TASK TO CARRY OUT
Switch "Driver" to "Utility" in everything from the line containing "Given: Select MTV" down to the line containing "Looking at the", keeping every other word the same. Leave the pictures out of the answer.

======== RECORDED DATA ========

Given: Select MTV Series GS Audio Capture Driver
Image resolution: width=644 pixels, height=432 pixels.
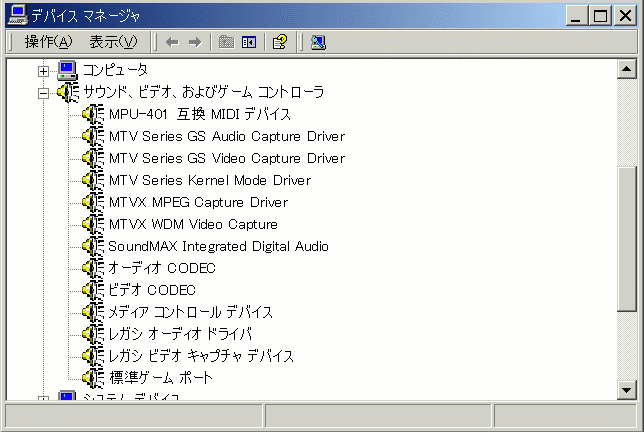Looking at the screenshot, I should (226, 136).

========
======== RECORDED DATA ========

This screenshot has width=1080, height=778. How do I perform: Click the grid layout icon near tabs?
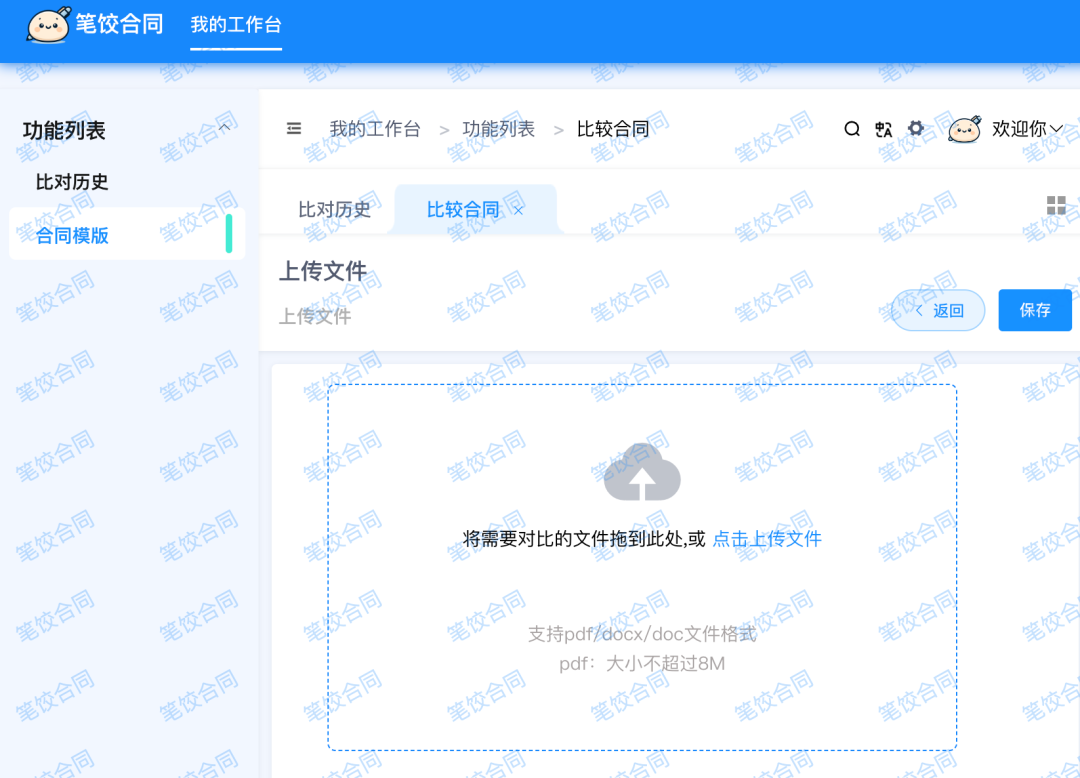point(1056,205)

========
======== RECORDED DATA ========

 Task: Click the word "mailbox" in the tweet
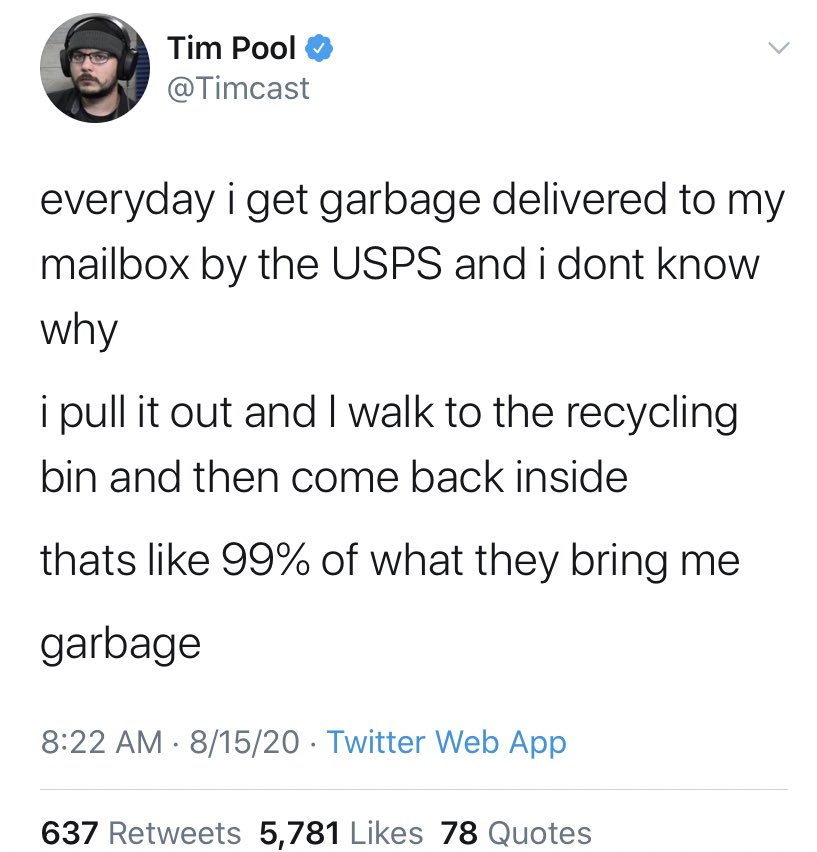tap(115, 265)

========

FINAL RESULT
Given: Select MTV Series GS Audio Capture Utility
Image resolution: width=644 pixels, height=432 pixels.
Looking at the screenshot, I should (226, 136).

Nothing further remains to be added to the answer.